27 octubre 2014

Relato sin oyente

(Con un gratísimo recuerdo a la memoria de mi amigo Vicente Pastor)

Ayer mi amigo Vicente hubiera disfrutado. Siempre me decía que esperaba mis visitas pero que éstas eran obligadas tras los días de caza. Y así cumplí con él los tres pasados años.
No le interesaba el resultado. Tal vez porque los datos nada dicen y, al final, poco importan; es el recorrido y sus vicisitudes lo que, al igual que en la vida, es interesante. Creo que le gustaba revivir, escuchando mis palabras, unos tiempos que, en parte, ambos vivimos y unos sentimientos que, esos sí, compartíamos del todo.
Cuando iba a verle, me hacía sentarme. Yo sabía que esperaba una narración detallada y sabía también que me interrumpiría muchas veces y que intercalaría sus recuerdos con lo que yo contara. Porque la caza, al final, para quien la vive o la vivió de un modo personal y solitario, se lleva siempre en la cabeza y permanece allí hasta que un día nos marchamos.
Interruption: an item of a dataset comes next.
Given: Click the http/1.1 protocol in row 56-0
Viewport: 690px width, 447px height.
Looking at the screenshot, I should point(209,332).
Y esto, tal vez sea, porque haya personas que, sin confesarlo, tengan por única divinidad el sol, el aire y la tierra.
Pero no he conocido a nadie que esperara unos relatos con tanta ilusión. En cierto modo, era como si tuviera que darle tiempo, antes de empezar, para que se vistiera, se pusiera las botas, se ciñera la canana, se colgara el macuto, montara la escopeta y se dispusiera a acompañarme en el recorrido.
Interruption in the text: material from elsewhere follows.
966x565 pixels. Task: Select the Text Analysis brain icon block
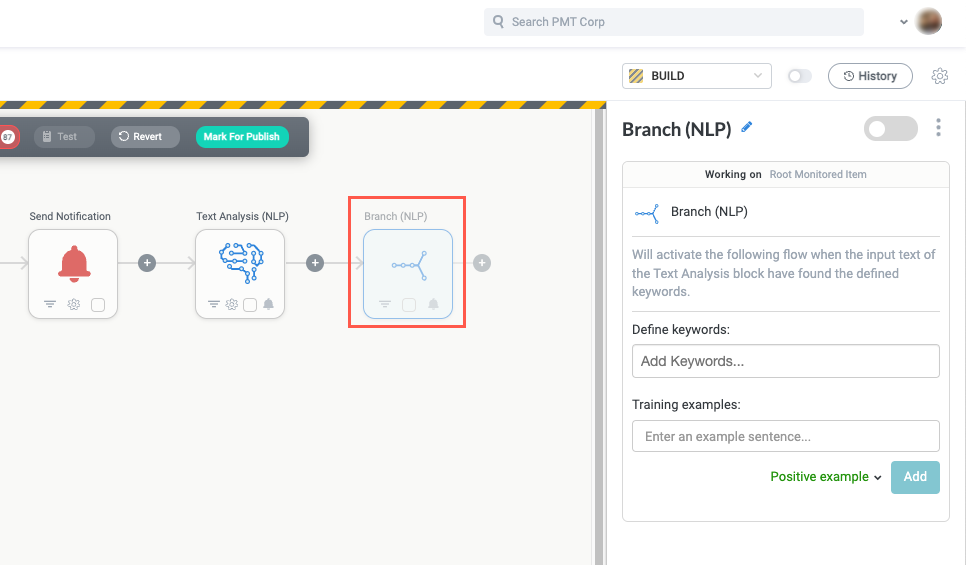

Mi amigo, en la caza, fue para mí un buen maestro, paciente y comprensivo, al que yo, entonces joven e indisciplinado, más de una vez le di motivos para echarme de clase. Sin embargo, él jamás perdió la compostura y, aunque mi vehemencia de aquellos años me impelía a correr y a adelantarme, jamás me voceó ni me riñó. Aunque he de reconocer que, si algunas miradas mataran, yo debería haberme dado, en aquella época, varias veces por muerto. Estoy hablando de hace muchos años y, aunque él me sacaba sólo trece, era, para mí, como lo fue hasta el final de su vida, un hombre hecho y derecho, una persona de peso y fundamento. Y aún me lo parecía más entonces, sobre todo, porque andaba yo por los dieciocho o los veinte años y, en el ejercicio de la caza, sobre saber poco, razonaba menos que las piedras.

- Bueno, a ver, empieza. Pero despacito y con detalle. Nada de correr como solías.
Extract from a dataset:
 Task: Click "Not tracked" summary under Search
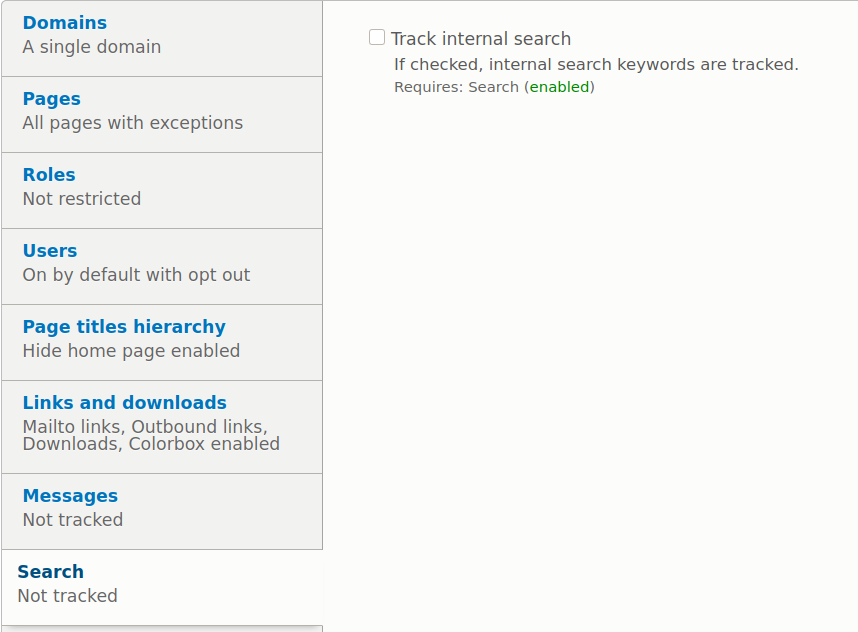click(68, 596)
- Estuve donde acabé el año pasado, ya sabes. Llegué antes de las nueve. Y, la verdad, hacía un tiempo espléndido y ni un soplo de aire. Cacé con el chaleco y en mangas de camisa y, aún así, acabé con ambas prendas para escurrirlas: empapadas de sudor.
- ¿Cogiste las oliveras o el Cerro Montaño?
- A primera hora, decidí aprovechar la fresca, que aún había, para meterme al Montaño, a ver si las echaba, porque luego, con el calor, sería más duro trabajarme la mole impresionante del cerro y subir por las peores vargas.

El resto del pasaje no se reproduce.